• _Given exercise_: Copy out every line of the entries below word for word, leaving out the pictures.

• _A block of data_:
###
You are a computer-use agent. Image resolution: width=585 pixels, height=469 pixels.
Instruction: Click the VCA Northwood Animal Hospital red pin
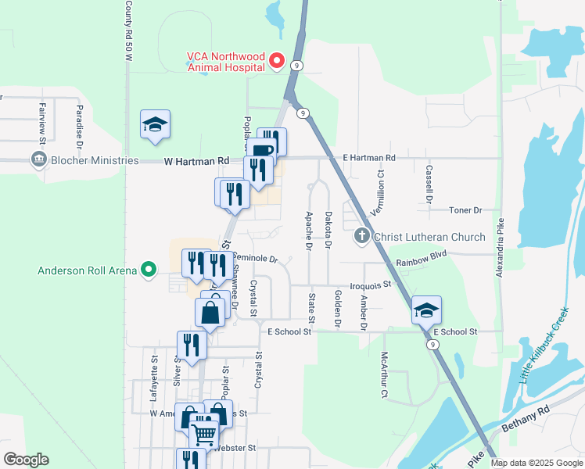click(276, 60)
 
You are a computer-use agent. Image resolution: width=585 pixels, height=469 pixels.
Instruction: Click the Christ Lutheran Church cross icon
click(362, 235)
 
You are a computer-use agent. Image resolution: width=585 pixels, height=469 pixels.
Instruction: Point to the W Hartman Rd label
click(196, 161)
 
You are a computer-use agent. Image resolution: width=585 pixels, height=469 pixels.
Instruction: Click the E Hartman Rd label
click(369, 158)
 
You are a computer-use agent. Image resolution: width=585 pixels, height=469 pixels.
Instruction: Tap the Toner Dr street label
click(466, 210)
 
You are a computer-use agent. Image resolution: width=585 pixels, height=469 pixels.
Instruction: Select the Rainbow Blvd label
click(420, 254)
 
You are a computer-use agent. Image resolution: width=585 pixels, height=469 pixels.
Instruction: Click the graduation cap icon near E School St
click(427, 309)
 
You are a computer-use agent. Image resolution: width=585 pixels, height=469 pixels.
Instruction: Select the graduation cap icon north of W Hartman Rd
click(155, 124)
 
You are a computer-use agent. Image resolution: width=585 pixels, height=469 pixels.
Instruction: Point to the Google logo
click(26, 460)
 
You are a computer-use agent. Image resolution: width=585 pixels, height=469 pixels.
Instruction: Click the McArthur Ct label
click(383, 364)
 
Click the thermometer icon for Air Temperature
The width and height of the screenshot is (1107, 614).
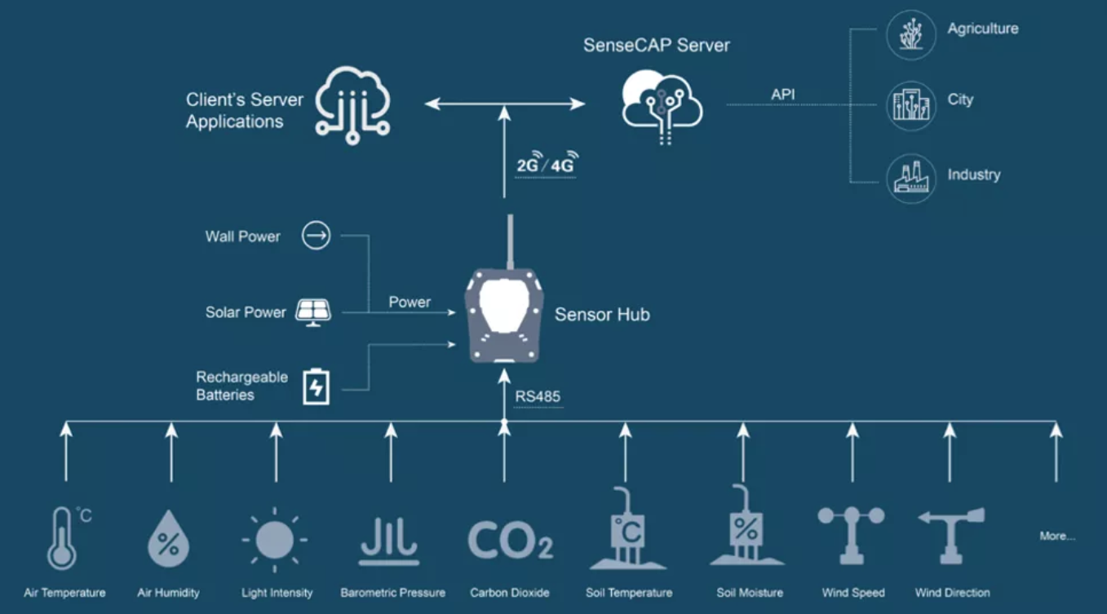[63, 538]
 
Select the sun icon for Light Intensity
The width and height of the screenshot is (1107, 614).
[275, 539]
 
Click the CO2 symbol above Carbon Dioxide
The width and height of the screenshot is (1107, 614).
[510, 539]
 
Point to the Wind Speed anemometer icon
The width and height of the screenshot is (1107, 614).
[852, 535]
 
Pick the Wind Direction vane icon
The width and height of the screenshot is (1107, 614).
[951, 535]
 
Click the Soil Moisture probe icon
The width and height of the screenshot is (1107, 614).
[745, 530]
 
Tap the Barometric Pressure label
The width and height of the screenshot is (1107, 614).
[393, 593]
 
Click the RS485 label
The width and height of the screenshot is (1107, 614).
[538, 397]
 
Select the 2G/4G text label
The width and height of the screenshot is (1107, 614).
[546, 166]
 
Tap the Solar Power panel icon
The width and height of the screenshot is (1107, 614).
[313, 311]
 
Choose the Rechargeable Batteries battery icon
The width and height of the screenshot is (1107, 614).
[316, 387]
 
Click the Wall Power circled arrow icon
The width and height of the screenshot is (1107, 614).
[316, 236]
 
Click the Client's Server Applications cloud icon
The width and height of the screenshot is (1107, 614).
[353, 105]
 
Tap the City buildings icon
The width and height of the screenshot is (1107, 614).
[910, 105]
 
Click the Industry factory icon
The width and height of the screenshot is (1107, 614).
[910, 178]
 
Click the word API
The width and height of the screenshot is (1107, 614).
[782, 95]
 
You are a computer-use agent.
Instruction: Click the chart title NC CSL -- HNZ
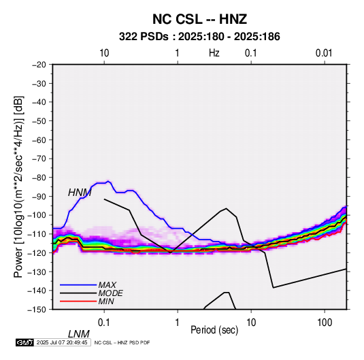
###
• _Expected output_:
You are a computer-use agent. Image resolution: width=585 pixels, height=469 pixels.
Instruction: Click the VCA Northwood Animal Hospital red pin
click(276, 60)
 
You are a computer-use agent. Image resolution: width=585 pixels, height=469 pixels.
Instruction: Click the Christ Lutheran Church cross icon
click(362, 235)
 
You are a computer-use agent. Image resolution: width=585 pixels, height=469 pixels.
Instruction: Point to the W Hartman Rd label
click(196, 161)
 
You are a computer-use agent. Image resolution: width=585 pixels, height=469 pixels.
Instruction: Click the E Hartman Rd label
click(369, 158)
 
You are a computer-use agent. Image resolution: width=585 pixels, height=469 pixels.
Instruction: Tap the Toner Dr street label
click(466, 210)
 
You are a computer-use agent. Image resolution: width=585 pixels, height=469 pixels.
Instruction: Select the Rainbow Blvd label
click(420, 254)
 
You are a computer-use agent. Image resolution: width=585 pixels, height=469 pixels.
Instruction: Click the graduation cap icon near E School St
click(427, 309)
 
You are a computer-use agent. Image resolution: width=585 pixels, height=469 pixels.
Instruction: Select the graduation cap icon north of W Hartman Rd
click(155, 124)
 
You are a computer-use agent. Image resolution: width=585 pixels, height=469 pixels.
Instruction: Point to the Google logo
click(26, 460)
 
You are a computer-use agent. Image resolution: width=585 pixels, height=469 pixels.
Instruction: Click the McArthur Ct label
click(383, 364)
 
Click the thermometer icon for Air Temperature
The width and height of the screenshot is (1107, 614).
[63, 538]
 
Select the sun icon for Light Intensity
The width and height of the screenshot is (1107, 614).
[275, 539]
 
Click the CO2 symbol above Carbon Dioxide
The width and height of the screenshot is (1107, 614).
[510, 539]
 
Point to the Wind Speed anemometer icon
The width and height of the screenshot is (1107, 614).
[852, 535]
 
Pick the Wind Direction vane icon
The width and height of the screenshot is (1107, 614).
[951, 535]
 
Click the Soil Moisture probe icon
The width and height of the screenshot is (1107, 614).
[745, 530]
 
Tap the Barometric Pressure label
The width and height of the screenshot is (1107, 614).
[393, 593]
 
Click the RS485 label
The width and height of the screenshot is (1107, 614).
[538, 397]
 
Select the 2G/4G text label
The width and height of the screenshot is (1107, 614).
[546, 166]
 
Tap the Solar Power panel icon
The width and height of the screenshot is (1107, 614).
[313, 311]
 
Choose the Rechargeable Batteries battery icon
The width and height of the screenshot is (1107, 614).
[316, 387]
 
Click the Wall Power circled arrow icon
The width and height of the screenshot is (1107, 614).
[316, 236]
 
Click the Client's Server Applications cloud icon
The width and height of the screenshot is (1107, 614).
[353, 105]
 
Tap the City buildings icon
The width and height of the screenshot is (1107, 614).
[910, 105]
 
Click the Industry factory icon
The width and height of the screenshot is (1107, 614).
[910, 178]
 
Click the word API
The width and height of the screenshot is (1107, 614).
[782, 95]
 
You are a computer-use agent.
Instruction: Click the chart title NC CSL -- HNZ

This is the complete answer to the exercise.